• _Problem statement_: Copy the data below word for word, and leave the pictures out of your answer.

• _Material provided_:
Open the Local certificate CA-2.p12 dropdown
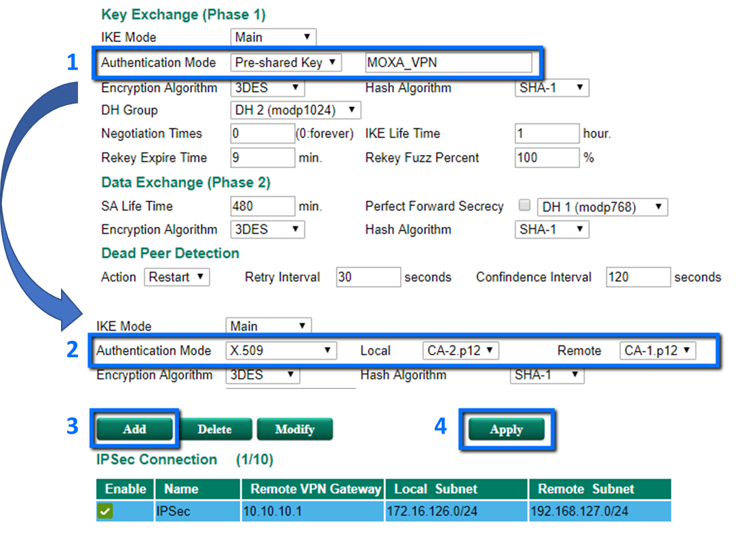This screenshot has width=744, height=536. click(x=461, y=350)
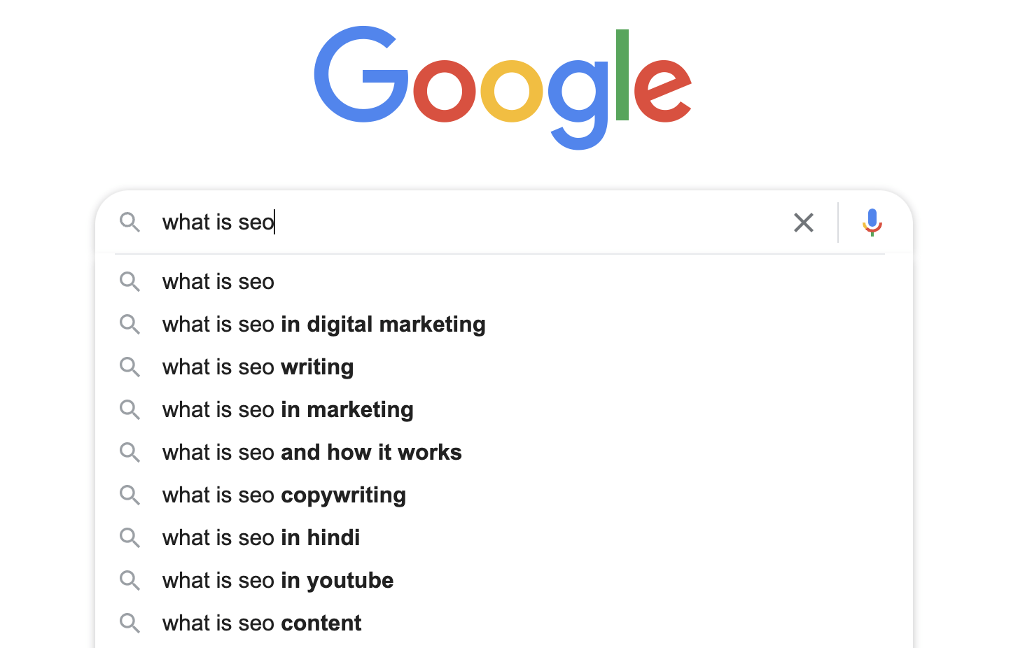The width and height of the screenshot is (1011, 648).
Task: Pick the 'what is seo in marketing' suggestion
Action: (288, 410)
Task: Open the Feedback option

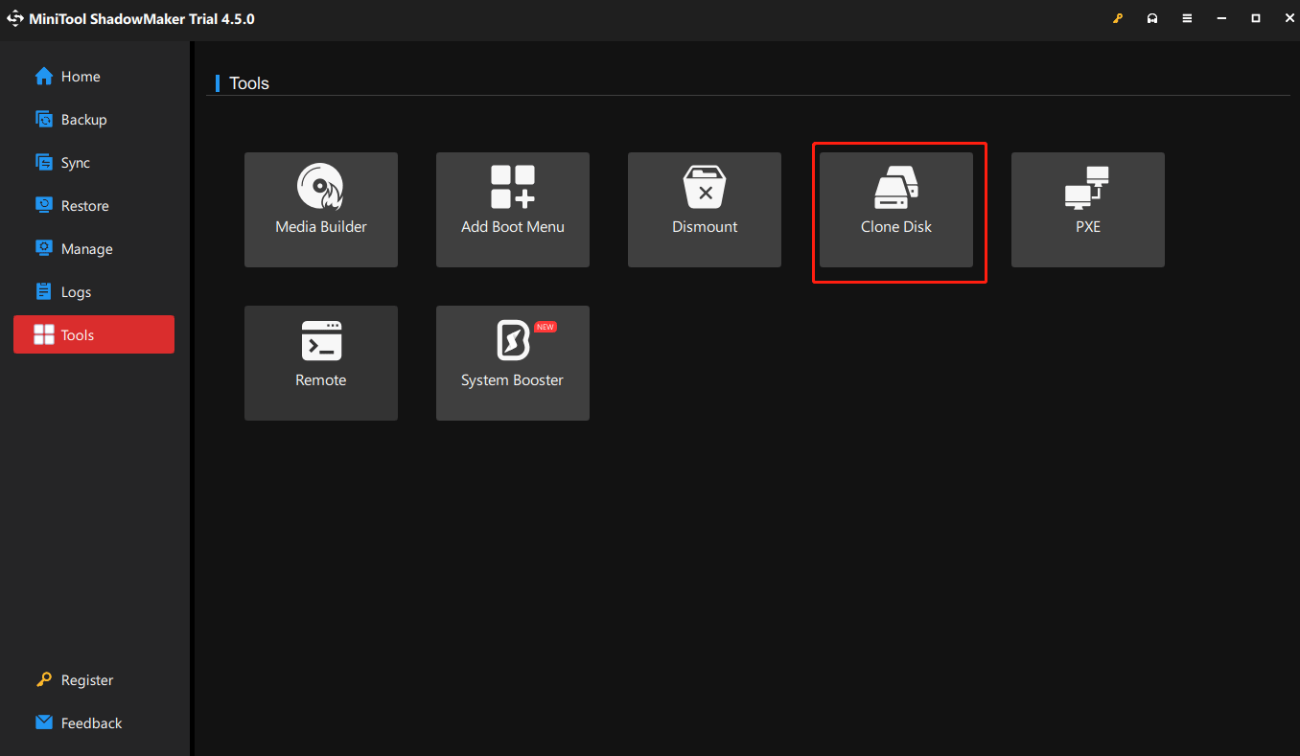Action: pyautogui.click(x=91, y=722)
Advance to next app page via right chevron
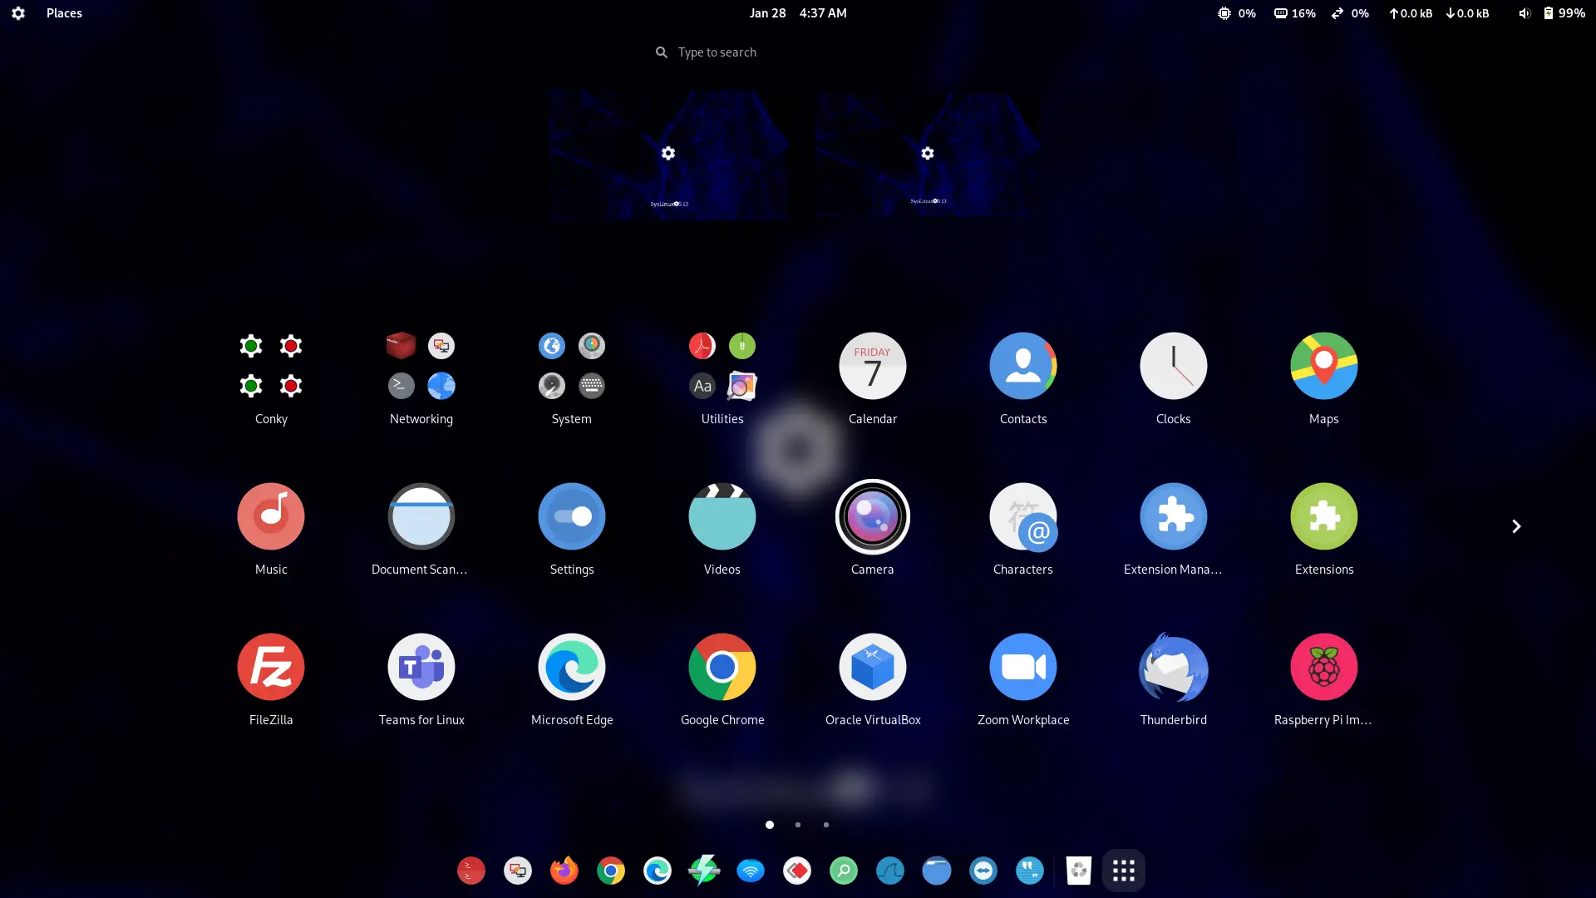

• _Answer to this task_:
Open the Local certificate CA-2.p12 dropdown
This screenshot has width=744, height=536. click(x=461, y=350)
The width and height of the screenshot is (1011, 648).
Task: Pick the 'what is seo in marketing' suggestion
Action: (288, 410)
Task: Open the Feedback option

Action: pyautogui.click(x=91, y=722)
Advance to next app page via right chevron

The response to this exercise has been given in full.